A Legal Foundation For Your Family

Enforceable agreements protect intended parental rights

On Behalf of | Mar 27, 2018 | Assisted Reproduction

Not everyone can biologically have children. Some couples face infertility, while others are in same-sex relationships. There are also other situations where couples have genetic concerns and would rather use embryo, egg, or sperm donation to grow their family. No matter the reason for turning to assisted reproduction, the same is true for everyone: You simply must have an ironclad agreement in place to properly protect your parental rights.

All too often, the intended parentage of the children resulting from third party reproduction (sperm or egg donation and/or surrogacy) does not match the parentage automatically established by outdated existing parentage laws.  We would like to assume the positive intent of the intended parents and the third party donors or surrogates who help them will be sufficient to establish the desired parentage. However, as a number of court cases have shown, this is not always the case, and a donor or a surrogate may decide after a child is born that they do want to be involved in the child’s life. Or, in the case of same sex couples, if there is a break up in the future, the mutual parental rights of both parents can be called into question, especially if one of the parents is not biologically related to the child or parentage is yet to be established.

To make sure parental rights are protected, anyone going the route of assisted reproduction needs to work with an attorney to create an enforceable agreement that clearly establishes the collective intent of the parties and, to the extent possible, terminates the rights of a donor and/or surrogate and establishes and preserves the rights of the intended parents.

Agreements are necessary in all cases

The type of agreement you will have – and language included in the agreement — is entirely dependent on the type of assisted reproductive technology your family is using and the state you reside in.

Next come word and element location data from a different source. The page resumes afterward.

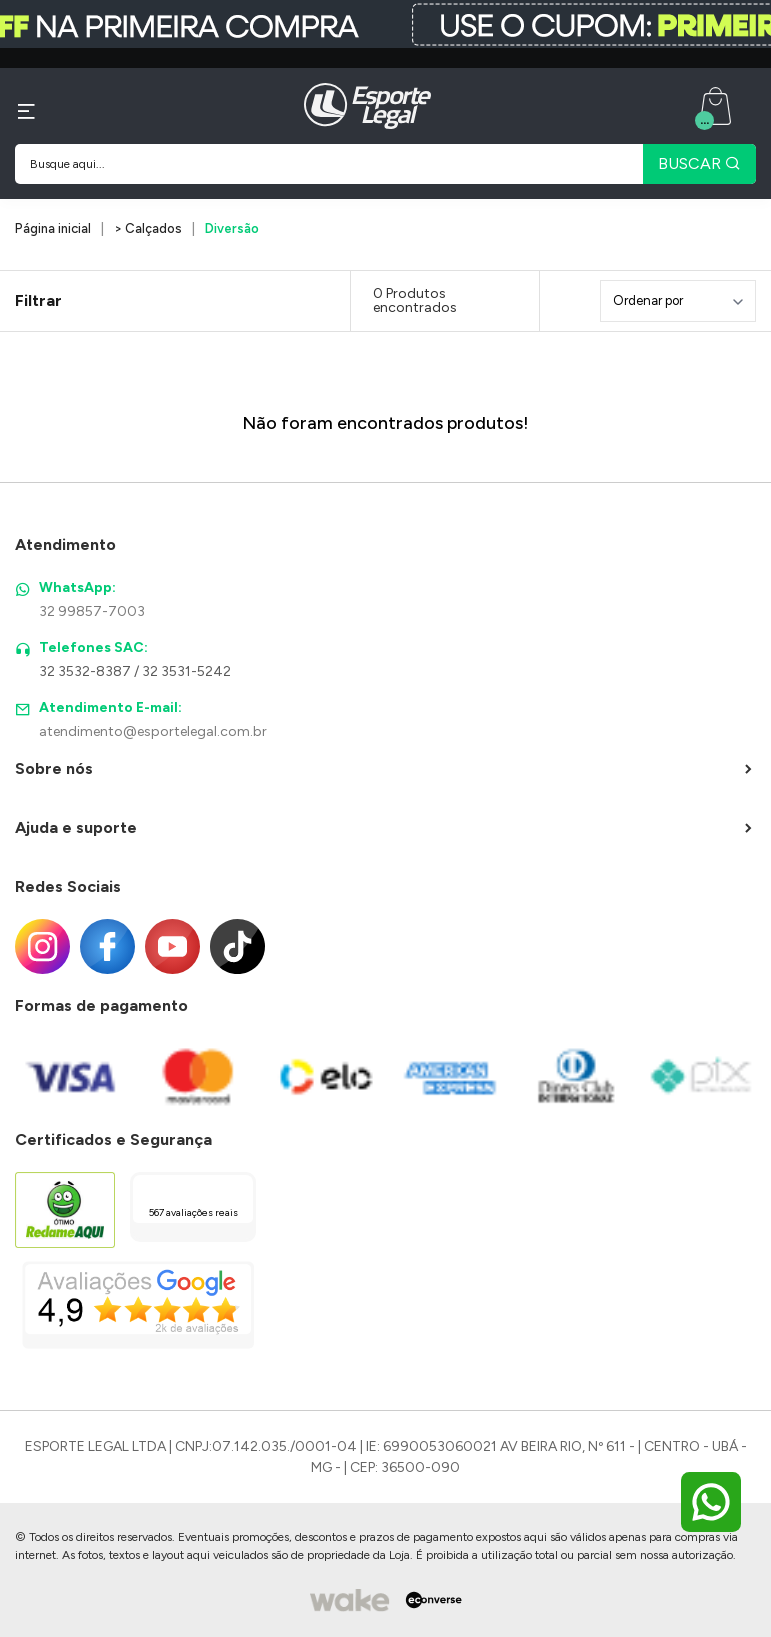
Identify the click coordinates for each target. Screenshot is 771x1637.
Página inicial (53, 228)
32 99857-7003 (92, 611)
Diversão (232, 228)
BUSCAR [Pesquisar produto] (699, 163)
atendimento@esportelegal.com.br (153, 731)
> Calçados (148, 228)
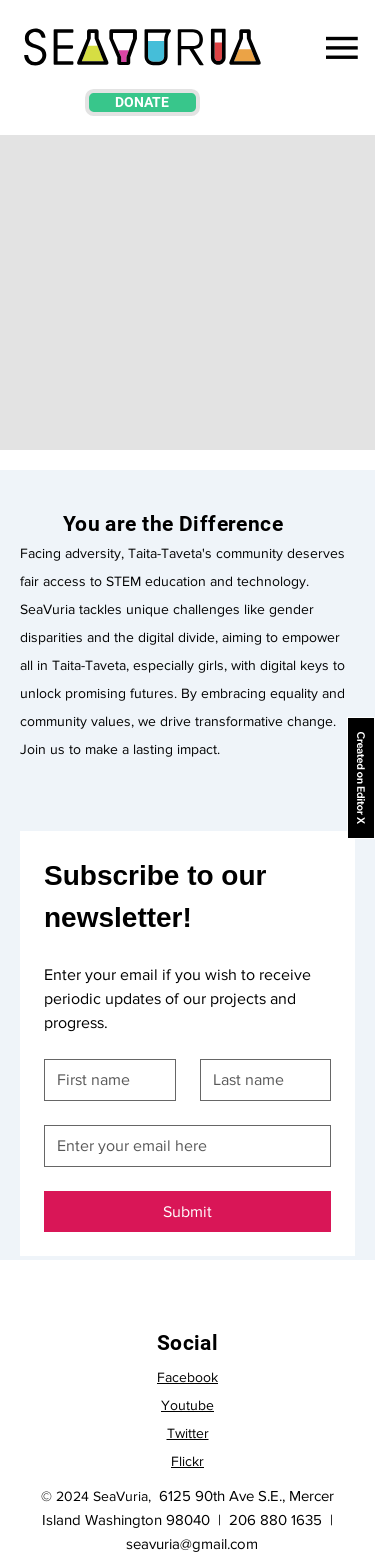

 Below are some of the more common agreements families have in place:

  • Gestational carrier agreement: This will be between you and the surrogate carrying the child. The contract will include a lot of vital information about intent, behavioral limitations, and management of the pregnancy, such as intended parental rights, future contact between the parties and the child, and any reimbursable expenses and/or compensation for services.  Creating this contract is also not a one-way street, and each party should ideally be represented by an independent attorney, so be prepared for possible negotiations. If something does not feel right to you, this may be a sign that you and your surrogate do not have the same intent or aspirations for the process or outcome.  If this is the case, it is better to discover this during contract negotiations when you can still withdraw from the process and seek an alternative surrogate that better matches your own intent.
  • Egg or embryo agreements: If you will be using an egg or embryo donor – even if the donor(s) are known to you – you still need to have a contract in place. It is not uncommon for parties to make assumptions of various aspects of the donation process or ultimate outcome that do not match, and an express written agreement ensures that everyone is on the same page with the same intent.  The agreement, though of varying enforceability in various jurisdictions (since parentage law varies from state to state), also provides the best available protection if a donor attempts to break the contract.
  • Sperm donor agreement: The last thing anyone wants is for a sperm donor to come back after a child is born and attempt to claim their rights as a father – or for a resulting child to seek inheritance rights against the estate of a deceased donor based on genetic relationship. Even if a friend or family member has agreed – or even volunteered – to be a sperm donor, this does not mean he or the child will not change his mind on what the donor’s relationship should be in the future. Having an agreement in place clearly establishes specific intent, roles, and boundaries and ensures all parties are protected against unintended residual parental or inheritance rights.
  • Parentage judgment: The resulting parental presumptions and rights of the various parties definitely vary from state to state. In some states, you will want to make sure to get a parentage judgment, whether pre-birth or post-birth, which clearly states who the child’s legal parents are. This is especially important in same sex relationships in the event you and your partner ever split up or divorce.  For same sex couples, this will typically involve a step-parent adoption so that their respective parental rights are recognized and given full force and effect in every state under the full faith and credit clause of the U.S. Constitution.

Creating an agreement gives piece of mind

The bottom line is that we all like to think that everything will work out. However, there have been far too many cases where parental rights are questioned or taken away. This is not said to scare you away from the process, but to arm you with the knowledge you need to protect yourself and your family.